I’ve learned what it means to live life with a history of cancer. May was incredibly stressful for me as I waited my 6 month follow up MRI for a cysts on my pancreas (IPMN for exact name). My breast speciality told me in February they will probably want to take it out, so I was slightly panicking on the inside because I’ve been so exhausted, I don’t know how my body would make it through another surgery. Anyways, I dedicated one night to research pancreatic cysts, reviewing my MRI report, coming up with questions to ask base off the results of my upcoming MRI. Let’s just say the research wasn’t fun nor reassuring, but I at least felt confident in my knowledge of what was happening inside of me. So to help keep my mind occupy through to my MRI and then to my appointment, I picked up playing Suduko. It has been so therapeutic for me!!! I loved playing it and I can’t tell you how many puzzles I completed that month. Best part is, I even got Javi hooked on Sudoko and we will work on puzzles together. I had my oncology apt the last week in May, and my oncologist described me as “cysty” person. Right now, she is not concerned with my cyst (I have other cysts on my liver too). It was liquid, not solid, and did not grow in size. There was also no dilation to my ducts and my cysts is side branched and not in the main area. So all good news. No surgery!!!!! I had no idea how much weight I was carrying about that appointment until we left and I felt such a relief.

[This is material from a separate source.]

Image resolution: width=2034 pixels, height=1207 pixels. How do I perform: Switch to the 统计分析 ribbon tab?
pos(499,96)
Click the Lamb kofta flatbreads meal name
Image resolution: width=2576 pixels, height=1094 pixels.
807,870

My cysts is being monitored (since it is pre-cancerous) and I’ll be going back to my oncologist in a year for another MRI and follow up appointment. My GI doctor is also aware of it and will be monitoring it as well. So that is one perk to having cancer - everyone is watching over your body!

So yeah, life has beeb tough. My days consist of work, brain training, back exercises, lymphatic pump, wearing compression gear, and showing up for Antonio and Javi. I apologize if I’m slow to respond back to text or phone calls (or forget), it’s not you, it’s 100% me!

I don’t regret my choices, but man, recovery is no joke. I love being smaller chested! I love being able to go to the store and buy clothes! I love the option of not having to wear a bra!

I look forward to going to target to buy a swimsuit this season! There’s been a lot of positives. Another positive is how close this experience has brought us together as a family. Antonio and I feel closer than ever. Overall, we are doing well. Just moving at a slower pace, and prioritizing my healing so hopefully one day, I can build back up to having 8 spoons/day instead of 4!

Oh and we did it! We made it through Javi’s first year of Kindergarten. Started as a night mare and ended better than we could imagine. Grateful for our village!